Le Bureau national d’Interpol aux Comores a célébré hier lundi la Journée internationale de la coopération policière, au siège du ministère de l’Intérieur. La cérémonie a réuni notamment le ministre de l’Éducation nationale, assurant l’intérim de son homologue de l’Intérieur, le chef du Bureau national d’Interpol, le commissaire Ahmed Mzé Aboubacar, ainsi que plusieurs responsables et représentants des institutions impliquées dans la coopération policière. 


Placée cette année sous le thème «Renforcer la confiance et la légitimité dans l’action policière», la journée a été l’occasion de rappeler l’importance du lien entre les forces de sécurité et la population. Pour le ministre, ce thème invite à placer «la confiance» au cœur de l’action policière. Une confiance qui, selon lui, «ne se décrète pas mais se mérite et se construit chaque jour» à travers la compétence, l’impartialité, la disponibilité, le respect de la loi et la dignité accordée à chaque citoyen.

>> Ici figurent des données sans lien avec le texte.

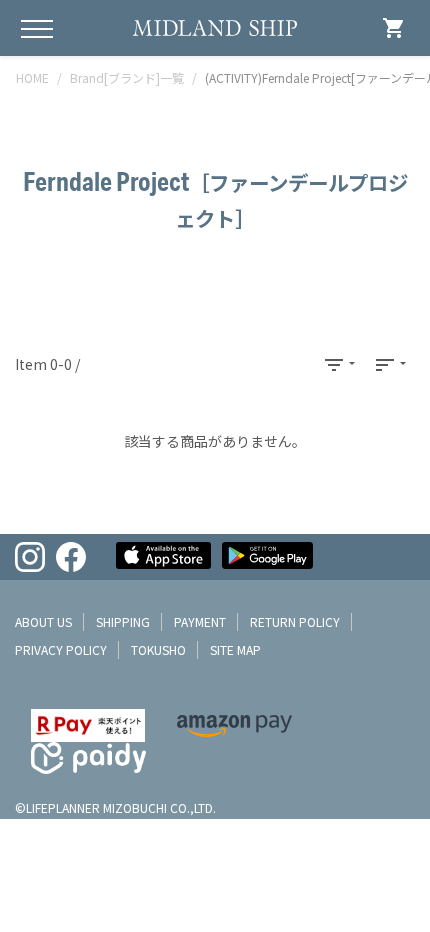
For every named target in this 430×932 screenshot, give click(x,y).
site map (235, 649)
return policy (295, 621)
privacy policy (61, 649)
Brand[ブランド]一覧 (127, 77)
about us (43, 621)
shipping (123, 621)
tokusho (158, 649)
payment (200, 621)
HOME (32, 77)
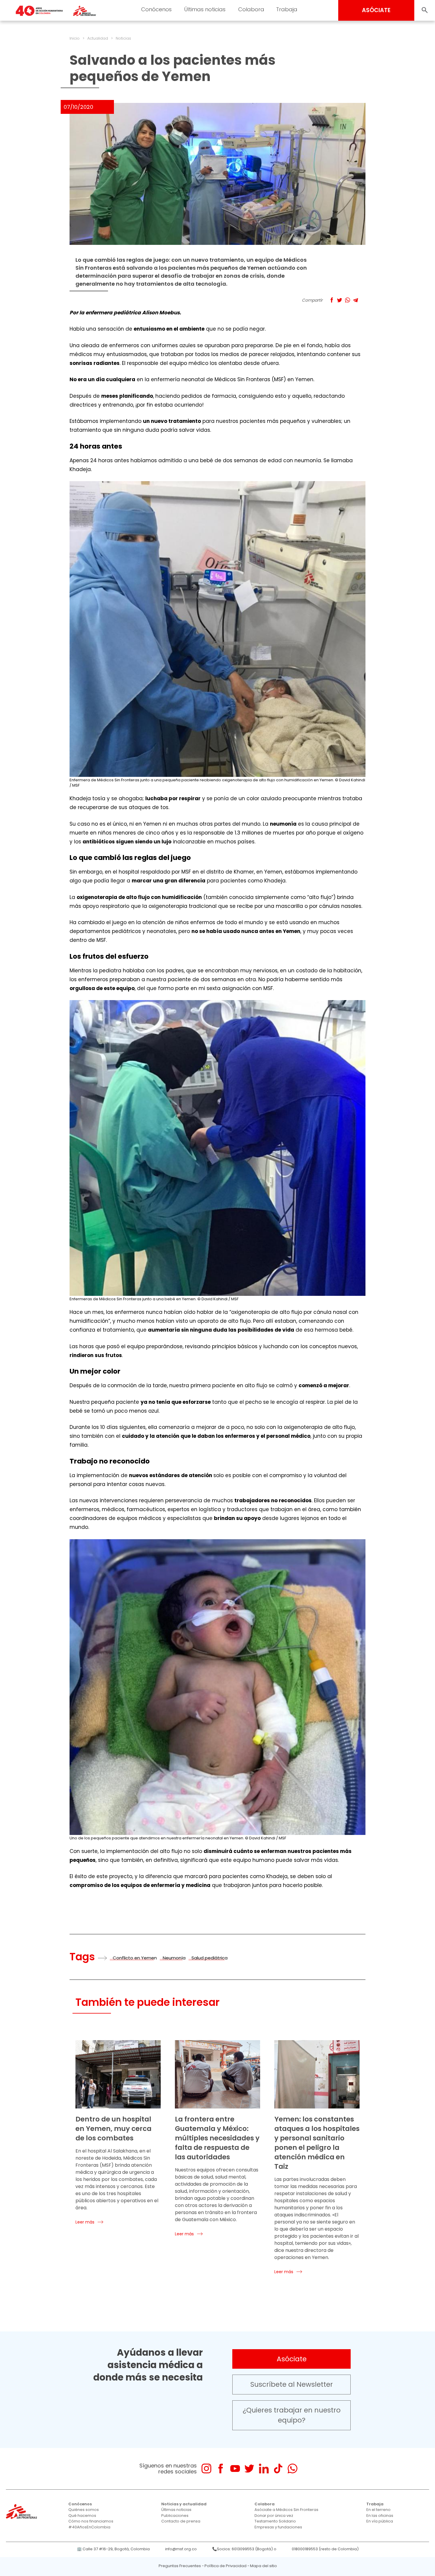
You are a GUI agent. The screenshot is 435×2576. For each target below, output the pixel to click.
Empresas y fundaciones (278, 2527)
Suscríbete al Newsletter (291, 2384)
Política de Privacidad (225, 2566)
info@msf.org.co (181, 2549)
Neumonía (174, 1958)
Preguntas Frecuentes (180, 2566)
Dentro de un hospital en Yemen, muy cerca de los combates (113, 2128)
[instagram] (206, 2468)
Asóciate (292, 2359)
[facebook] (220, 2468)
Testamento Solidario (275, 2521)
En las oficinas (379, 2515)
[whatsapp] (292, 2468)
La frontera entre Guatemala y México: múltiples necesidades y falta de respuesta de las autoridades (217, 2138)
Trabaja (286, 9)
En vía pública (379, 2521)
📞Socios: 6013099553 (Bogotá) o (244, 2549)
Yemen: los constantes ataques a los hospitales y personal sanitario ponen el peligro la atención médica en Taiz (317, 2142)
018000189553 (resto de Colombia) (325, 2549)
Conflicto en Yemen (135, 1958)
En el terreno (378, 2509)
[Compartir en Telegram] (355, 300)
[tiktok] (278, 2468)
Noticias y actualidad (184, 2504)
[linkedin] (264, 2468)
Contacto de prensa (180, 2521)
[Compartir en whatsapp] (347, 300)
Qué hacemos (82, 2515)
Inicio (75, 38)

Il a également défendu une conception plus préventive du travail policier. «La police moderne ne peut plus se limiter à intervenir après la commission d’une infraction. Elle doit être capable de prévenir, anticiper et analyser», a-t-il souligné. Il a résumé cette approche par une série de principes : «Prévenir avant de réprimer, anticiper avant de subir, analyser avant d’intervenir et comprendre avant de réagir». La cérémonie a également mis en avant les enjeux liés à la criminalité transnationale.

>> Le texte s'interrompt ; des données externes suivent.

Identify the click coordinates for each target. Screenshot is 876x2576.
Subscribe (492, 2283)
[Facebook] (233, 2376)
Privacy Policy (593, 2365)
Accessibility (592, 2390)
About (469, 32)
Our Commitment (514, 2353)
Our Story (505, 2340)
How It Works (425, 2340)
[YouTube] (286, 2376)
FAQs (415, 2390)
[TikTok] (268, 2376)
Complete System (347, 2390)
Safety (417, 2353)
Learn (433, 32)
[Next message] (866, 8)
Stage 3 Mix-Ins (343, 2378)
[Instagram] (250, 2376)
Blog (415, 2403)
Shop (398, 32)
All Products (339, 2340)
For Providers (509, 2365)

Aucun État ne pouvant, à lui seul, faire face à des réseaux criminels qui ignorent les frontières, la coopération entre services apparaît comme un impératif. Ces réseaux, de plus en plus professionnalisés, exploitent notamment les nouvelles technologies et les failles des systèmes de sécurité. Le ministre a ainsi appelé les responsables des organes chargés de la sécurité à renforcer leurs missions afin de mieux prévenir les risques liés à la circulation des personnes et des biens, notamment dans le cadre de la protection des populations et de la défense de l’État de droit. 


De son côté, le commissaire Ahmed Mzé Aboubacar a salué les efforts d’Interpol pour améliorer la coordination entre ses pays membres, faciliter les échanges d’informations policières et opérationnelles et permettre aux services chargés de l’application de la loi de lutter plus efficacement contre la criminalité transnationale organisée.
Il a toutefois souligné les besoins du bureau national, notamment en équipements et en personnel qualifié. Ces moyens sont jugés indispensables pour permettre au Bureau national d’Interpol de renforcer sa collaboration avec les 196 pays membres de l’organisation.